The school comprises two buildings and is still in the works at the Grand Parkway and Southwest Freeway. CultureMap originally reported it was going to open in February 2024 but since then, Lashkari has had to deal with continued permit difficulties. The new opening date is set for sometime in May or June.

“The class will be no more than 15 people because you lose the individuality,” Lashkari said. “And then I want to take in serious people who are serious about food. This is not going to be like a social or hobnob thing. I will teach them from the bottom of my heart.”

Lashkari will teach two days per week, Wednesday evenings and Sunday mornings. He’ll still hold court at Himalaya, but when he’s away, Azra and his sister-in-law will be running the front and back ends of the restaurant. School fees will run $50 to $60 per single class.
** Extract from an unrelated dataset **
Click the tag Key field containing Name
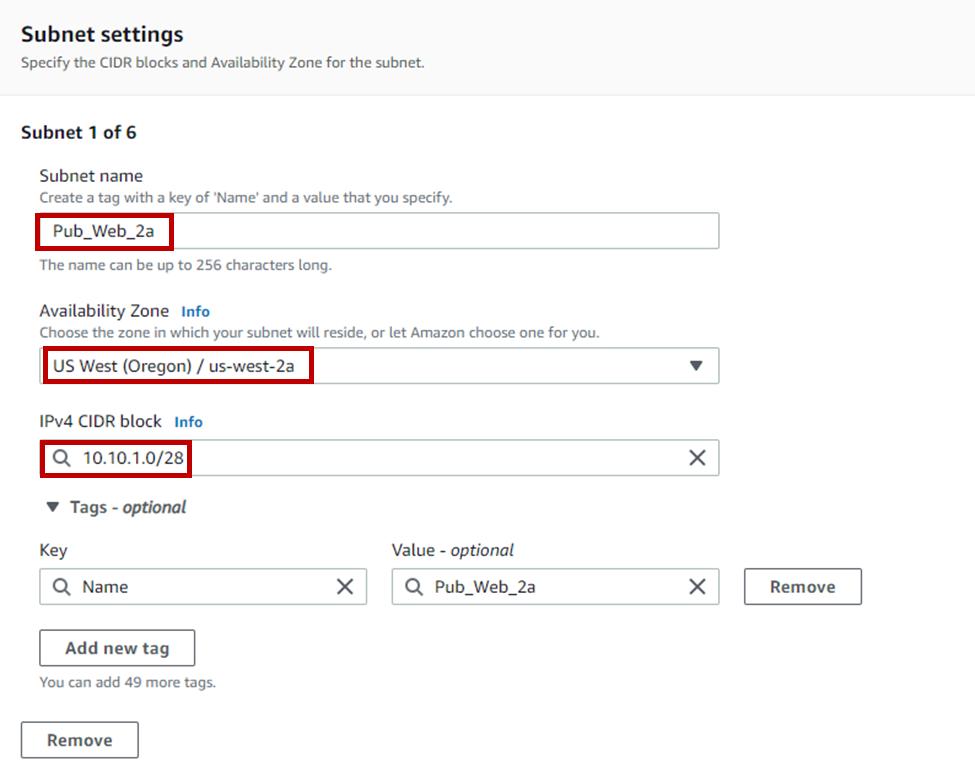This screenshot has width=975, height=778. 203,586
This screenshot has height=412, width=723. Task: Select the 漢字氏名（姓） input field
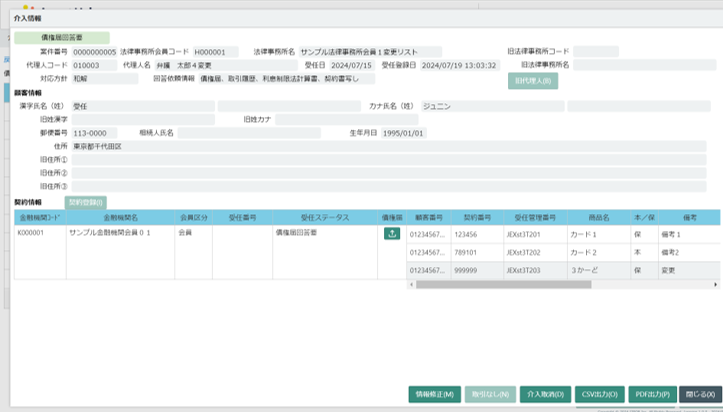(142, 105)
A significant part of the school’s purpose is to benefit a cause Lashkari has been very animated about: ending hunger. All proceeds of the Himalaya Culinary School will go toward feeding the hungry and poor. While he didn’t explicitly say who would benefit, Lashkari has worked with the Houston Food Bank and Periwinkle Foundation in years past.

“When we came here, we had nothing,” Lashkari said. “I had less than $500 in the bank as my life savings. Whatever I made here, it’s all because of the support of Houston and our customers. And the thing that made us what we are today is the food.”